Il murmura d'une voix douce et cassée «Jean... Je suis désolé.», ce qui ne fit qu'accroître les cris et pleurs de désespoir du plus jeune.

«Tu n'as pas le droit de me faire ça ! Pas maintenant !» ses sanglots ne s'arrêtaient plus. Il voulait finir son discours, il devait lui avouer ! Mais la tristesse de sa perte était trop dure...

«Calme-toi, calme-toi...» il toussota un peu. «Avant de mourir...laisse-moi j-juste... exécuter quelque chose.»

Le blond, incapable de répondre, sanglots toujours coincés dans sa gorge, hocha simplement la tête.

Le brun, au visage plein de taches de rousseur, sourit de son plus beau et triste sourire. Il tenta de se relever, passa sa main gauche derrière la nuque de l'autre homme... Avant de l'embrasser, tendrement, impétueusement. C'était à son tour de pleurer de plus belle. Bien sûr qu'il ne voulait pas mourir, surtout pas juste après avoir délibérément avoué ses sentiments à son amour de toujours. Mais la vie en avait apparemment décidé ainsi... Il sentait son corps s'alléger, c'en était définitivement fini, il commençait à voir sa vie défiler. Les bons moments passés depuis sa plus tendre enfance, ses rêves d'adolescents non réalisés, son amour qu'il n'avait jamais su déclarer jusqu'à maintenant... Il se voyait comme il voyait un film, il se voyait sourire comme un ange, ce sourire presque débile qui lui faisait mal aux joues. Mais ce sourire pourtant sincère, et jamais autant sincère qu'en cet instant, le regard posé sur celui qu'il aimait tant. Il ne voulait plus lutter, il n'en avait pas la force, la douleur était trop grande, il se laissait tomber dans les abysses sous-marines. N'était-il pas censé monter au ciel, i peine quelques minutes ?

«Non... NON ! Tu... Tu n'as pas le droit... Tu me laisses en plan après ce que tu viens de faire, c'est ça ? Es-tu conscient que je- que je t-t'aime...» la voix du blond craqua. Il avait l'air désespéré. Il venait de comprendre qu'il aimait Marco plus que tout, mais pire encore : qu'il était en train de le perdre. Qu'il était en train de perdre celui qu'il cherchait depuis toujours, aveuglément, sans se rendre compte qu'il était à ses côtés depuis toutes ces années. « Et il ose partir comme ça, maintenant, ce con...». La vie est si horrible et injuste.
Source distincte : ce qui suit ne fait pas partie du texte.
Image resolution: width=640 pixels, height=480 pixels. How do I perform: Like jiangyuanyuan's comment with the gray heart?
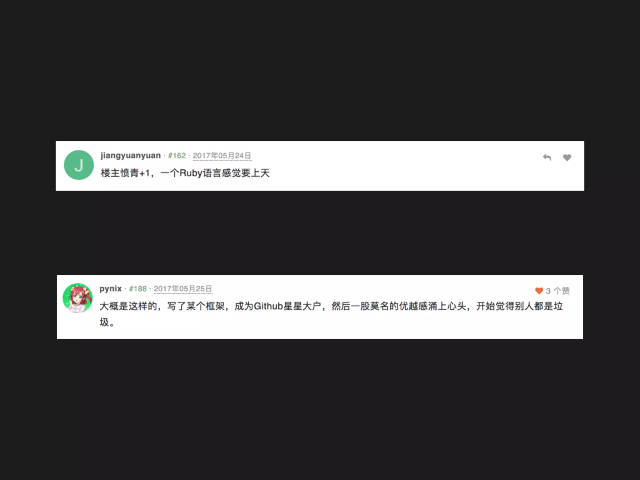pos(567,158)
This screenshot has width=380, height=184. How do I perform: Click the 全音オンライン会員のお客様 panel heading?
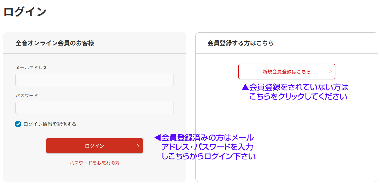coord(55,43)
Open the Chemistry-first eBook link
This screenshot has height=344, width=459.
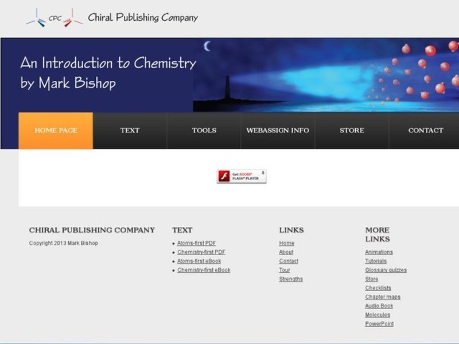(x=204, y=269)
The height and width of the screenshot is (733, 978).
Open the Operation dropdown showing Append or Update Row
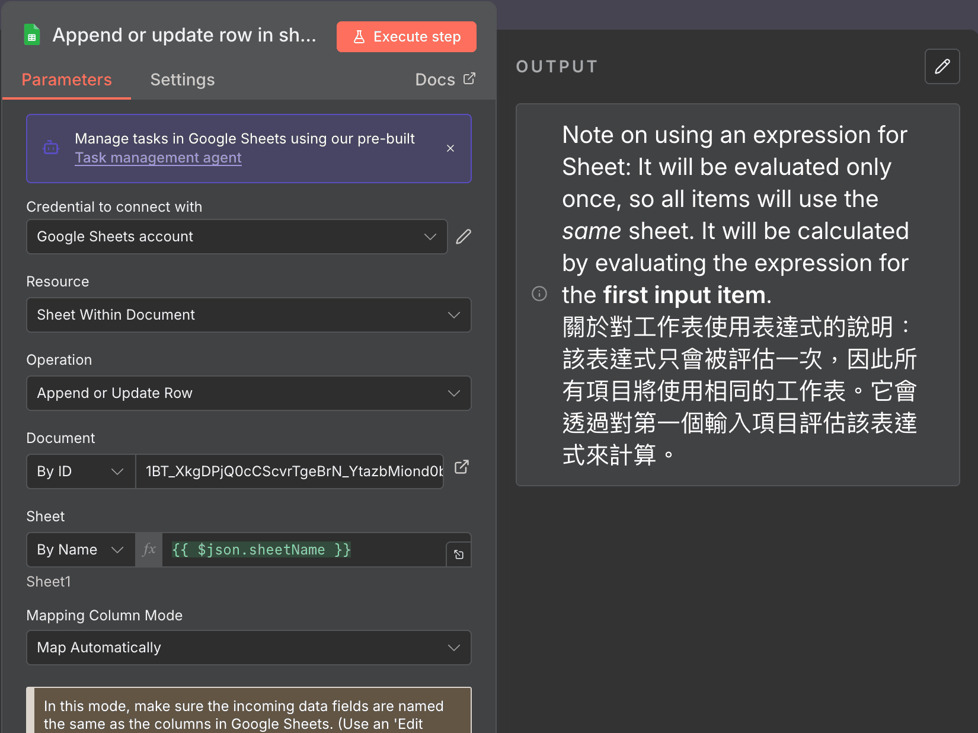coord(248,393)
Son visage était en train de blanchir. Ses taches de rousseurs semblaient disparaître, emportées par les rafales de vent. Ses paupières se refermaient sur ses yeux fatigués, fatigués d'exister, fatigués de la souffrance. Ses lèvres dessinaient toujours ce stupide sourire angélique irrésistible. Ses cheveux bruns, presque noirs, tombaient sur son front, mouillés par l'averse qui ne s'arrêtait plus. La météo ressemblait au bordel ambiant dans le cœur du châtain. Ce dernier n'empêcha pas son corps de faiblir et de s'écrouler sur le torse tâché de sang de l'homme à présent inerte. Le brun se noyait sous ses yeux, devant lui, emportés par deux anges, et il était impuissant face à ce spectacle. Il voulait que la mer rouge l'emporte lui aussi, que les vagues de la pluie l'entraînent vers les nuages.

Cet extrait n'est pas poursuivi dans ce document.